“Certainly not. Too valuable a hostage.”
“Let me write, then. I will choose a messenger from the retainers of his uncles, who will inform him of their submission, and urge him to come in and surrender. With him in your hands, there is no leader left about whom the remnants of the Khans’ armies may rally, and you attain at once all the results of a battle without fighting one.”
“Be it so, then. Heaven knows the army is in no state to fight again to-day, and I should be crippled in any movement by this train of wounded.”
CHAPTER XVII.
SUPPORTED ON BAYONETS.
“A grand joke for y’, Evie!” Brian ran up the steps gleefully, forgetful for the moment of the anxious charge which—so his friends alleged—was sapping the bloom from his youthful cheek, and turning his hair prematurely grey. It was three days after the battle at Mahighar, the camp had been pitched in and about the Agency compound, and in the ruined Residency itself the Engineers had patched up two or three rooms and a verandah for Eveleen, that she might not have to face the vicissitudes of the weather in a tent.

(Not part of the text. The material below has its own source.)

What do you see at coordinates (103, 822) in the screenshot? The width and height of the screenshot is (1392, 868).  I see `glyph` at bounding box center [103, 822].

“And I have one for you!” responded Eveleen joyously. “Yours first—you’ll appreciate mine all the better for waiting for it. Don’t mind Ambrose; he’s far too busy to notice our nonsense.” She turned slightly towards Brian, and with a wicked glance, laid one forefinger over the other close to her eye. Richard was reading ostentatiously at some little distance—but it was no more novel or interesting work than an old Addiscombe text-book, somehow washed up on this distant beach.
“Listen, then. D’ye know y’are the General’s guardian angel, his talisman of success—that he won’t fight until y’are there, and if he lost you he’d be a gone coon? What d’ye think of that now? It’s proud y’ought to be, indeed.”
“I’d be prouder if I thought he took a proper view of my importance to him,” dolefully. “I’ll impart to y’a horrid secret, Brian. Sometimes I could almost believe the ungrateful old gentleman regarded me as an encumbrance!”
“That’s his artfulness. He don’t want you to realise your value. Why, when Khair Husain Khan, wishing to show suitable respect, desired to send y’a fine present of jewels t’other day, d’ye think the old lad would let you have it? Not he! Gave him a nasty snub, I promise you!”
“Ah, then, that was it!” Eveleen’s eyes danced. “I saw the creature look at me, but how would I know what he was saying? Sure Sir Harry might have had the politeness to offer me the choice whether I’d accept or not.”